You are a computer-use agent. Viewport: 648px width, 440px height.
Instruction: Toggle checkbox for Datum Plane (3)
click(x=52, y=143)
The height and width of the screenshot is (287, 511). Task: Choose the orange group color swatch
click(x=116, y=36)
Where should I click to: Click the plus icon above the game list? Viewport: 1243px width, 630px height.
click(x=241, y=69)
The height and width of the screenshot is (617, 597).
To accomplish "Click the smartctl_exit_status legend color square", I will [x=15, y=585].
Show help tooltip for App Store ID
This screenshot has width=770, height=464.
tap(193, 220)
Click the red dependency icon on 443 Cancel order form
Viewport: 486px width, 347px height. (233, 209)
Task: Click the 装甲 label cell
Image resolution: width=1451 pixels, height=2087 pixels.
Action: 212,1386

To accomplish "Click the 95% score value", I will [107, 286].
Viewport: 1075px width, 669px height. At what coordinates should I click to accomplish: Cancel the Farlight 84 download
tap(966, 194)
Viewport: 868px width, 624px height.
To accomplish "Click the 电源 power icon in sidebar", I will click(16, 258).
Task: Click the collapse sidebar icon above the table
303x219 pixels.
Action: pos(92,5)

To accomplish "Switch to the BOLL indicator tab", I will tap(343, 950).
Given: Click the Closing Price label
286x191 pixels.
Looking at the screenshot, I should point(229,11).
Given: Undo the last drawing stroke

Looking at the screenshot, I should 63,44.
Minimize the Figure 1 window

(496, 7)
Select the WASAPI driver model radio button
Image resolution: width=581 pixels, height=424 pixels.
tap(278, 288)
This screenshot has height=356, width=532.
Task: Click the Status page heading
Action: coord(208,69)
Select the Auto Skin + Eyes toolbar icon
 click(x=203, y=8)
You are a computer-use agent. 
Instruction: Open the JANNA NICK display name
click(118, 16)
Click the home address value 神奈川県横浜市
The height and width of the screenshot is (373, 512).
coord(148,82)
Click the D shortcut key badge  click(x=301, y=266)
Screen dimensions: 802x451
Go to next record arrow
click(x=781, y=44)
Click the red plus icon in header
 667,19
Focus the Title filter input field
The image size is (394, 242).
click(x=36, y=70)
##############################
#### [ACTION ITEM]
From the opening line of the data above, please print each line as written up to and including the line that contains "Select the WASAPI driver model radio button", and nothing more.

#### [RESPONSE TO THE TASK]
You are a computer-use agent. Viewport: 648px width, 440px height.
Instruction: Toggle checkbox for Datum Plane (3)
click(x=52, y=143)
The height and width of the screenshot is (287, 511). Task: Choose the orange group color swatch
click(x=116, y=36)
Where should I click to: Click the plus icon above the game list? Viewport: 1243px width, 630px height.
click(x=241, y=69)
The height and width of the screenshot is (617, 597).
To accomplish "Click the smartctl_exit_status legend color square", I will [x=15, y=585].
Show help tooltip for App Store ID
This screenshot has width=770, height=464.
tap(193, 220)
Click the red dependency icon on 443 Cancel order form
Viewport: 486px width, 347px height. (233, 209)
Task: Click the 装甲 label cell
Image resolution: width=1451 pixels, height=2087 pixels.
Action: 212,1386

To accomplish "Click the 95% score value", I will [107, 286].
Viewport: 1075px width, 669px height. At what coordinates should I click to accomplish: Cancel the Farlight 84 download
tap(966, 194)
Viewport: 868px width, 624px height.
To accomplish "Click the 电源 power icon in sidebar", I will click(16, 258).
Task: Click the collapse sidebar icon above the table
303x219 pixels.
Action: pos(92,5)

To accomplish "Switch to the BOLL indicator tab", I will tap(343, 950).
Given: Click the Closing Price label
286x191 pixels.
Looking at the screenshot, I should point(229,11).
Given: Undo the last drawing stroke

Looking at the screenshot, I should 63,44.
Minimize the Figure 1 window

(496, 7)
Select the WASAPI driver model radio button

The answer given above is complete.